Multimodal Fusion Strategies for Mapping Biophysical Landscape Features
Lucia Gordon, Nico Lang, Catherine Ressijac, Andrew Davies

TL;DR
This study compares three multimodal fusion strategies in deep learning models to classify landscape features in aerial imagery, revealing that different methods excel at detecting specific features in African savanna ecosystems.
Contribution
It systematically evaluates early, late, and mixture of experts fusion strategies for combining thermal, RGB, and LiDAR data in ecological mapping.
Findings
Late fusion achieves an AUC of 0.698 overall.
Early fusion has the best recall for middens and water.
Mixture of Experts best recall for termite mounds.
Abstract
Multimodal aerial data are used to monitor natural systems, and machine learning can significantly accelerate the classification of landscape features within such imagery to benefit ecology and conservation. It remains under-explored, however, how these multiple modalities ought to be fused in a deep learning model.
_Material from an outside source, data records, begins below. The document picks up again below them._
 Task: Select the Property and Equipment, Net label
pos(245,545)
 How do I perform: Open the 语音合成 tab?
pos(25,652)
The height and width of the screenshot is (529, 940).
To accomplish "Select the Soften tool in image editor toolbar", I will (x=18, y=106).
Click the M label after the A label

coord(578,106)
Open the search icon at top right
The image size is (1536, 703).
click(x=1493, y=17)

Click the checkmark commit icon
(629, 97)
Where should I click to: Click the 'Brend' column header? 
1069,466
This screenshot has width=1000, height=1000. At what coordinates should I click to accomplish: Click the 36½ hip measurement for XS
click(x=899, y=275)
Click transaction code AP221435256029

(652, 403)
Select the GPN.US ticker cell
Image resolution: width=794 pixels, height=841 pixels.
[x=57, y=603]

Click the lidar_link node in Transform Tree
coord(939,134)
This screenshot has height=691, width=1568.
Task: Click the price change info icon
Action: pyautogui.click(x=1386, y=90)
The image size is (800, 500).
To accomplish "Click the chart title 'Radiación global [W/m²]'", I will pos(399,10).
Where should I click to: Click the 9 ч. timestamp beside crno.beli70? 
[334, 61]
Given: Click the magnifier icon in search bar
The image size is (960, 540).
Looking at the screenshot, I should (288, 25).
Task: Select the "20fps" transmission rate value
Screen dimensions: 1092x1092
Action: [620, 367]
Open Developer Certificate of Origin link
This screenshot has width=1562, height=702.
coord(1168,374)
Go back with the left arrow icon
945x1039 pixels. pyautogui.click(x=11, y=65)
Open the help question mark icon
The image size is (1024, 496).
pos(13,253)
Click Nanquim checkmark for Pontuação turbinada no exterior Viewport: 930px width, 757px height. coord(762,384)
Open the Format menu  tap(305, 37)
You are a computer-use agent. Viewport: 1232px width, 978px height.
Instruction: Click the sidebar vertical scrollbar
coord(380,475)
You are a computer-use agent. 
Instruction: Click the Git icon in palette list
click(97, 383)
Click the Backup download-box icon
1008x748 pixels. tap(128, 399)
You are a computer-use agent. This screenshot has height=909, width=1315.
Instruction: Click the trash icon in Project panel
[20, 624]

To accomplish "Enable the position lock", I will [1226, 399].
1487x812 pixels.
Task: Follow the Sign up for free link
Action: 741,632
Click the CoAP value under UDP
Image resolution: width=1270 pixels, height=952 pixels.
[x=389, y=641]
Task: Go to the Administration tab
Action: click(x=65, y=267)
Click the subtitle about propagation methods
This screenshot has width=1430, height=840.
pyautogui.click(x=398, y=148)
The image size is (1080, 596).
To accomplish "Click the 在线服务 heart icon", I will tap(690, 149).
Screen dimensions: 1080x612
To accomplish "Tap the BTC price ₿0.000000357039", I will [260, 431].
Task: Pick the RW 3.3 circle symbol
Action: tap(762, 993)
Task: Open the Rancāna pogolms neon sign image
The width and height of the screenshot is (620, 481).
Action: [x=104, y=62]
As a step towards filling this gap, we study three strategies (Early fusion, Late fusion, and Mixture of Experts) for fusing thermal, RGB, and LiDAR imagery using a dataset of spatially-aligned orthomosaics in these three modalities. In particular, we aim to map three ecologically-relevant biophysical landscape features in African savanna ecosystems: rhino middens, termite mounds, and water. The three fusion strategies differ in whether the modalities are fused early or late, and if late, whether the model learns fixed weights per modality for each class or generates weights…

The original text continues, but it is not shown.